- Provided passage
Data::Hierarchy - Handle data in a hierarchical structure


Data-Hierarchy documentation Contained in the Data-Hierarchy distribution.

Index


Code Index:

NAME

Top

Data::Hierarchy - Handle data in a hierarchical structure

SYNOPSIS

Top

    my $tree = Data::Hierarchy->new();
    $tree->store ('/', {access => 'all'});
    $tree->store ('/private', {access => 'auth',
                               '.note' => 'this is private});

    $info = $tree->get ('/private/somewhere/deep');

    # return actual data points in list context
    ($info, @fromwhere) = $tree->get ('/private/somewhere/deep');

    my @items = $tree->find ('/', {access => qr/.*/});

    # override all children
    $tree->store ('/', {'.note' => undef}, {override_sticky_descendents => 1});

DESCRIPTION

Top

Data::Hierarchy provides a simple interface for manipulating inheritable data attached to a hierarchical environment (like a filesystem).

One use of Data::Hierarchy is to allow an application to annotate paths in a real filesystem in a single compact data structure. However, the hierarchy does not actually need to correspond to an actual filesystem.

- Required tasks
(a) List every method called in the synopsis code of the Data::Hierarchy documentation, each name once.
(b) Answer these from the Data::Hierarchy documentation:
(i) What access value is stored for '/private'?
(ii) What does the description give as an example of a hierarchical environment?
(iii) Which option is passed to store to override all children?
(c) Say whether each statement agrees with the Data::Hierarchy documentation:
(i) The hierarchy has to correspond to an actual filesystem.
(ii) In list context, get returns the actual data points.
(iii) The module is part of the Data-Hierarchy distribution.
The material that follows comes from a different source than the Data::Hierarchy documentation.

- Collected data

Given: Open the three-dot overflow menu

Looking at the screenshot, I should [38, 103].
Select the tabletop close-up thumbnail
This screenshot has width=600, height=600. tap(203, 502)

- Set of answers
(a) new, store, get, find

(b)
(i) auth
(ii) A filesystem
(iii) override_sticky_descendents

(c)
(i) No: "However, the hierarchy does not actually need to correspond to an actual filesystem."
(ii) Yes: "# return actual data points in list context"
(iii) Yes: "Contained in the Data-Hierarchy distribution."